EXERCISE INSTRUCTIONS. Everything from the line with "Open the Упорядочить dropdown menu" down to the line with "Click 开始使用 on the 自由的 plan" below must be printed exactly, those two lines included. Exclude pictures.

RECORDS SUPPLIED.

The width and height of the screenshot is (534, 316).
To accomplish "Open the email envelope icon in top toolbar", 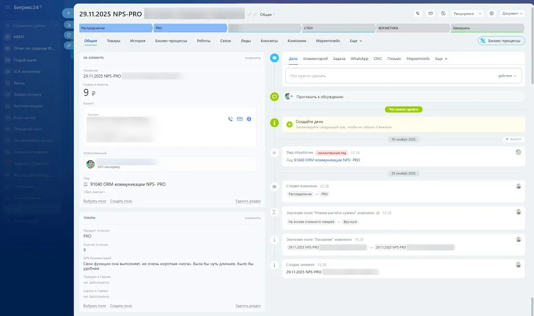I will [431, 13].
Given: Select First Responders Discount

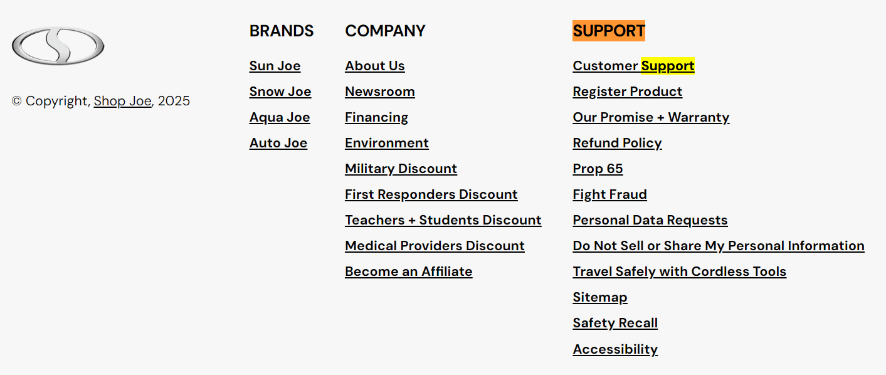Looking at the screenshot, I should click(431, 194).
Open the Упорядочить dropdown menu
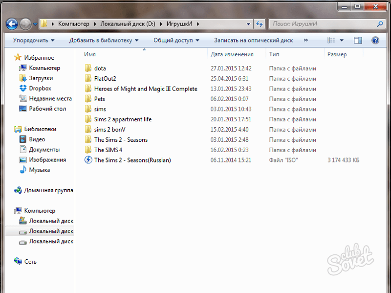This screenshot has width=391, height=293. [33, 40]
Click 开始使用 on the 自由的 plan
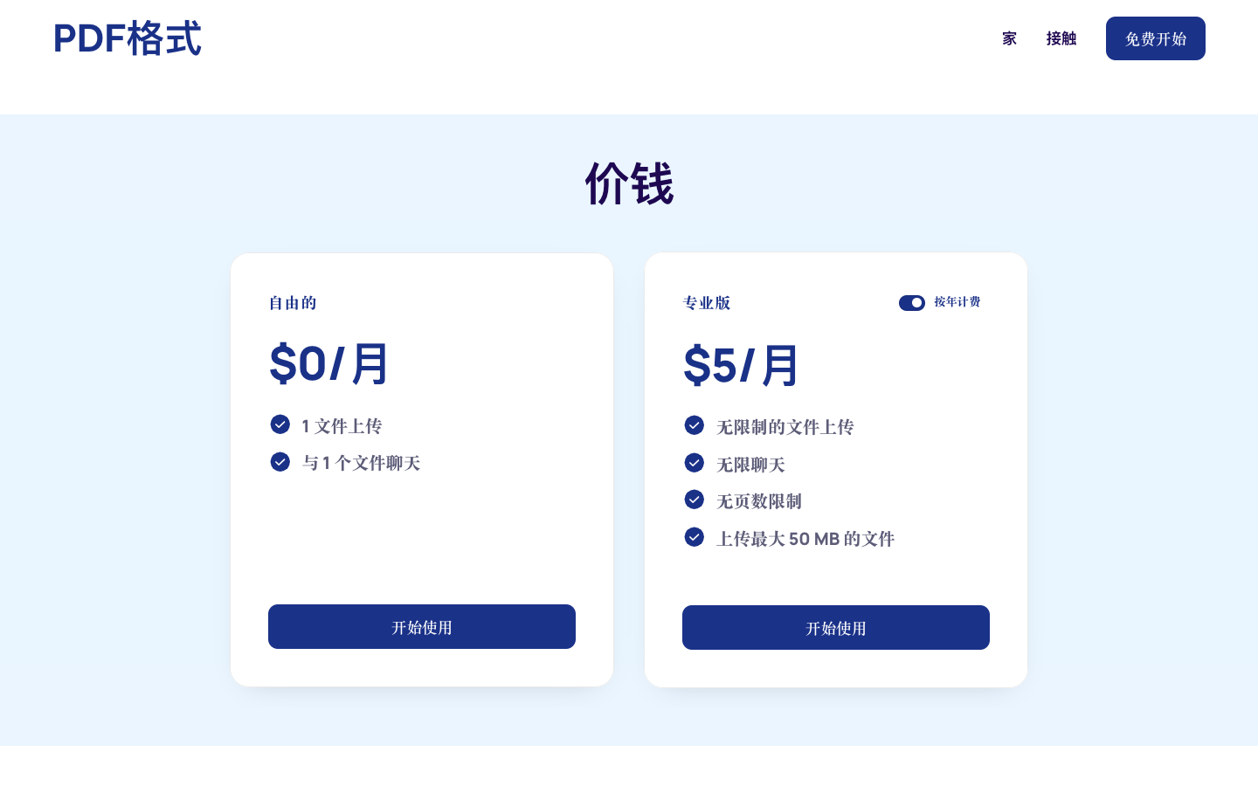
...
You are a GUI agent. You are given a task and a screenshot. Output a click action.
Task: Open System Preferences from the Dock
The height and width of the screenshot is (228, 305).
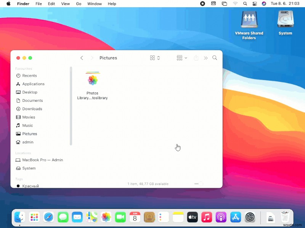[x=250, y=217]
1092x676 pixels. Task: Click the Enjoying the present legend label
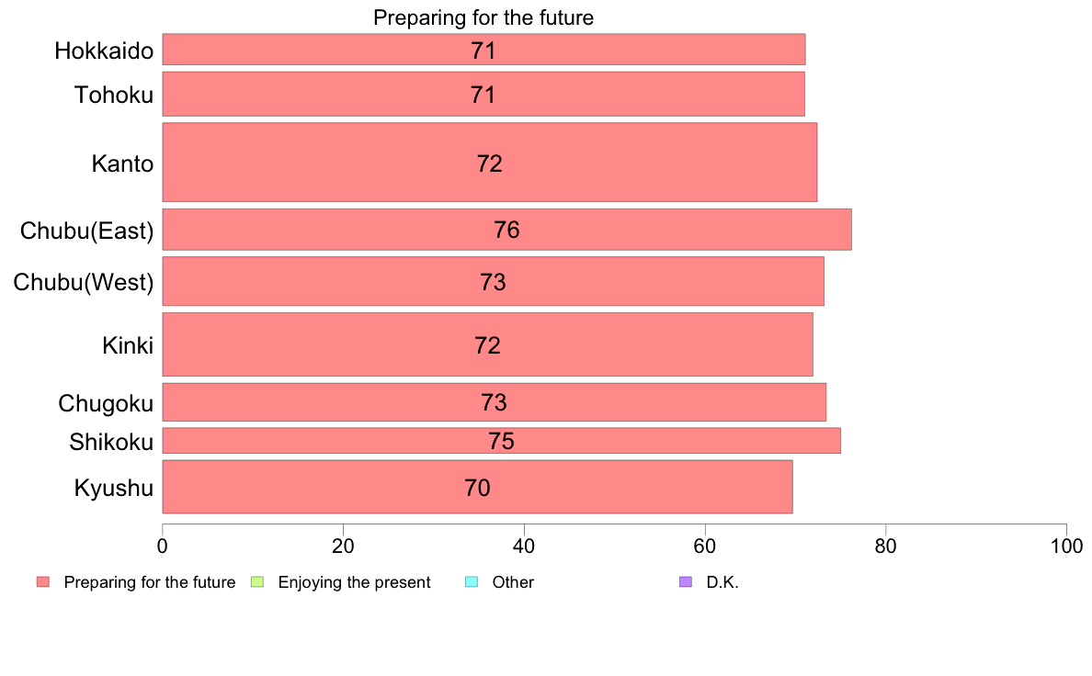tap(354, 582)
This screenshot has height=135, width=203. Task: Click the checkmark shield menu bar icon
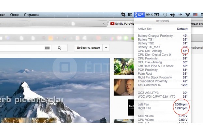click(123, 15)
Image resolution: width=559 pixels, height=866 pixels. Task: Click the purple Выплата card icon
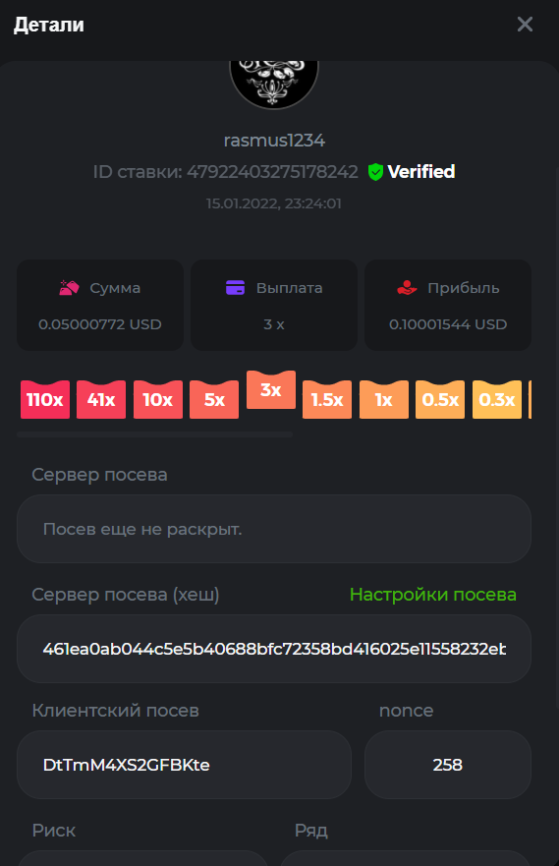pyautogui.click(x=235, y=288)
--
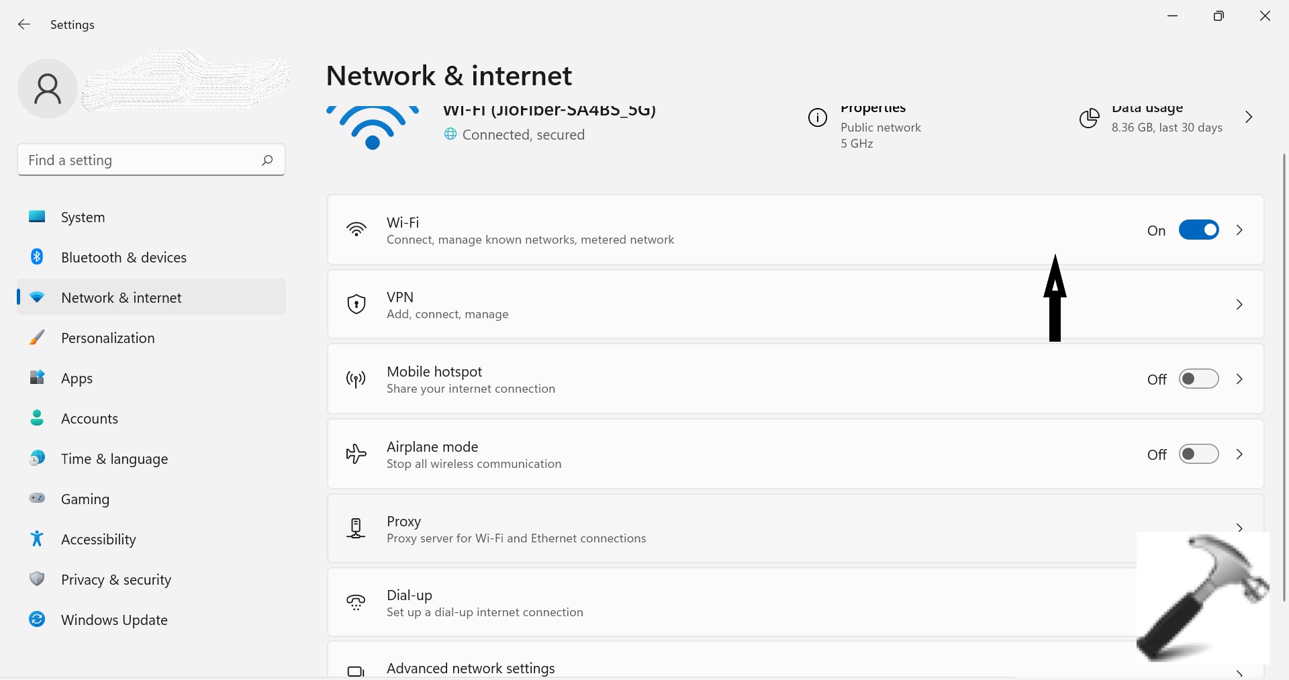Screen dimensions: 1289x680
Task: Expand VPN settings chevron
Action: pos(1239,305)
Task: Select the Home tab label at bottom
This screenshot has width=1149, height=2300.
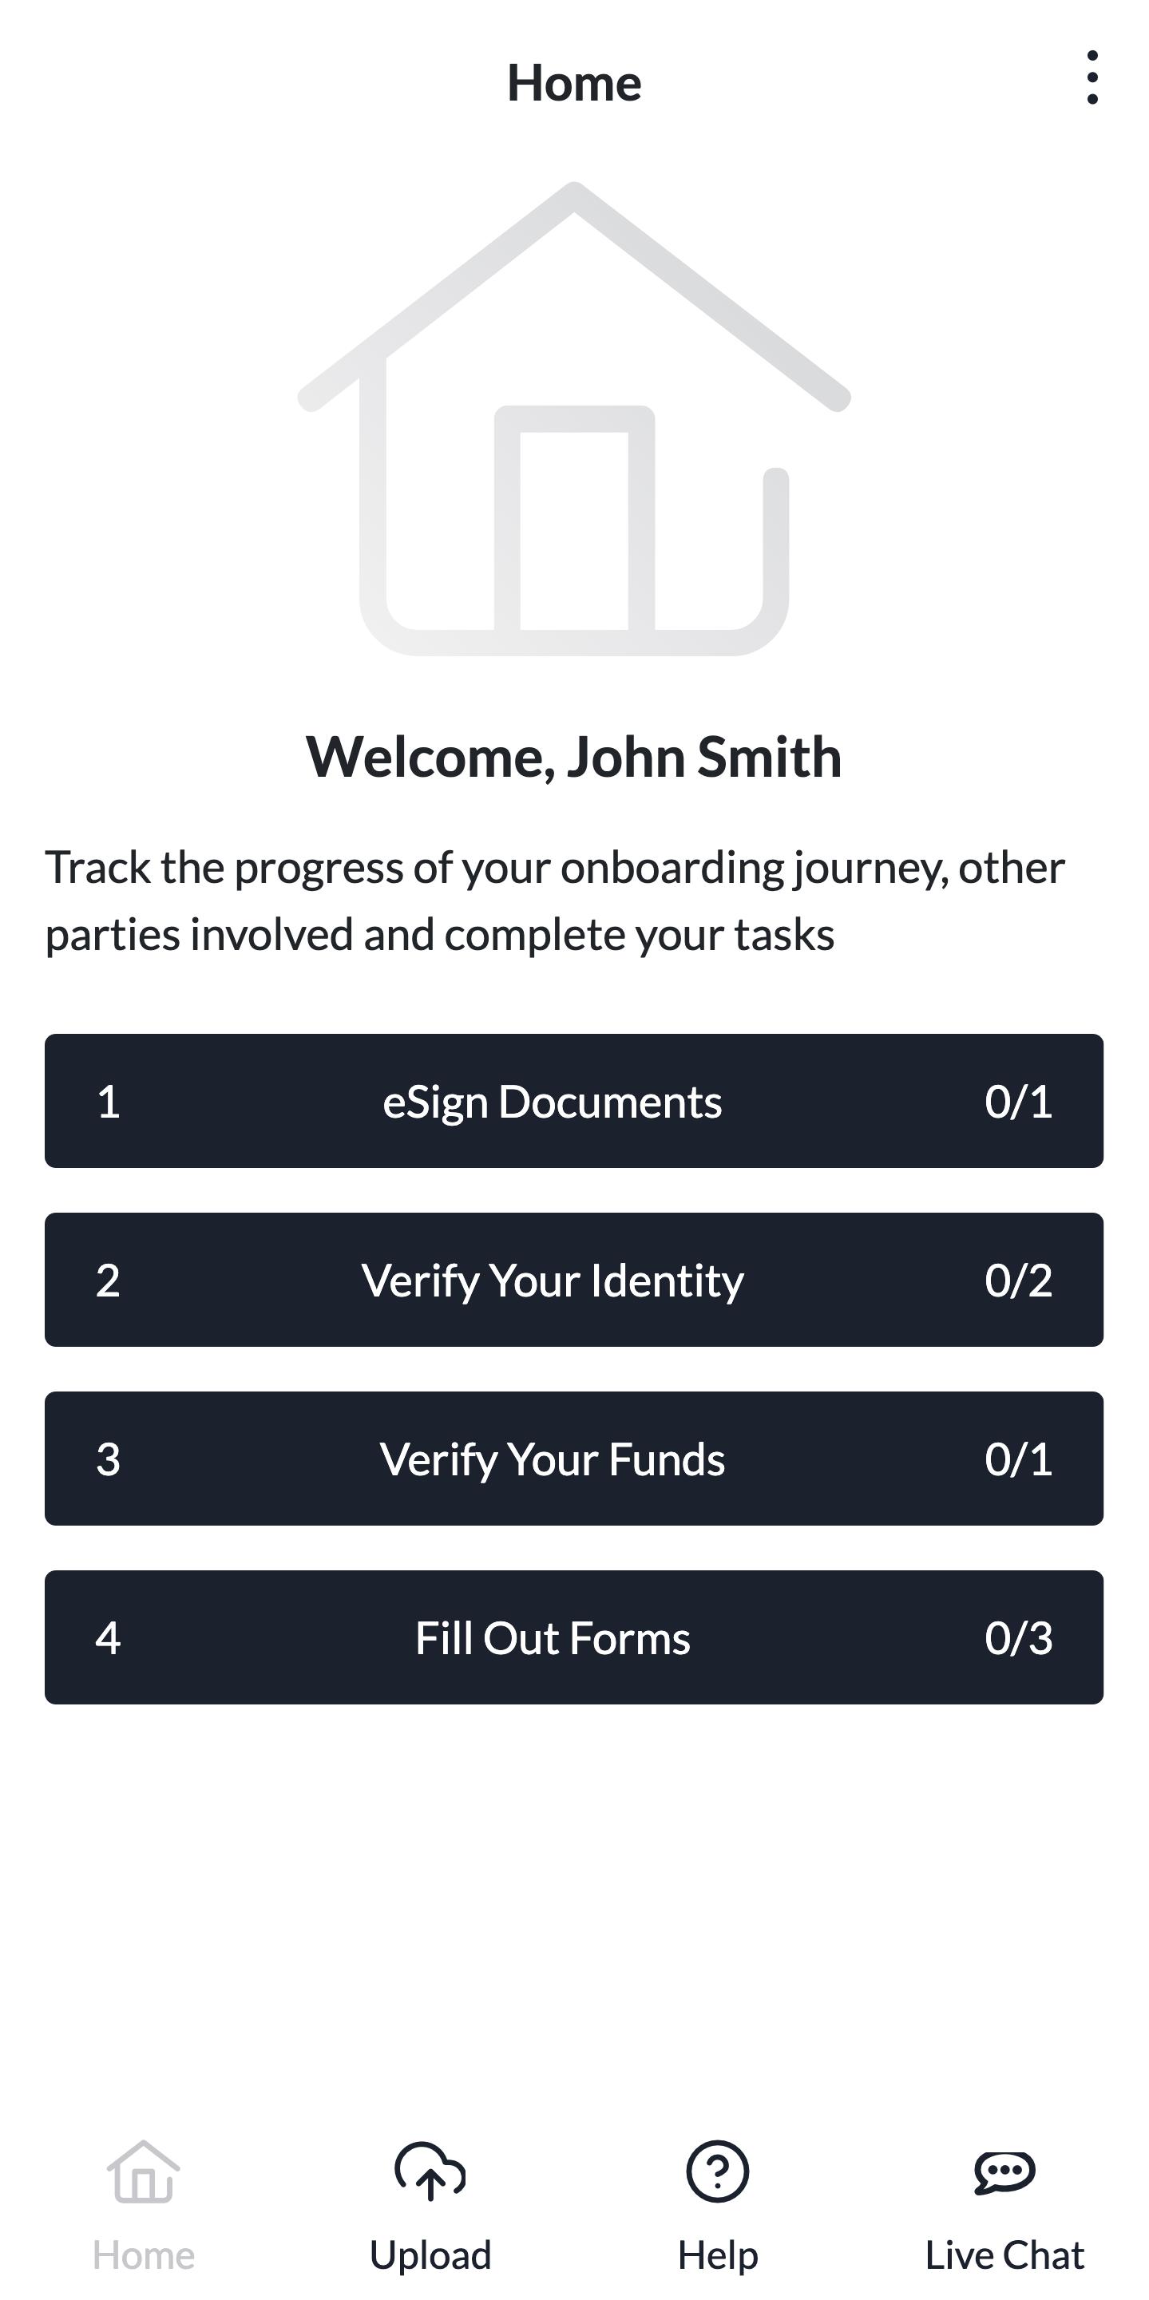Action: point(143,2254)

EXERCISE RESPONSE.
Open the Упорядочить dropdown menu
This screenshot has width=391, height=293. [33, 40]
Click 开始使用 on the 自由的 plan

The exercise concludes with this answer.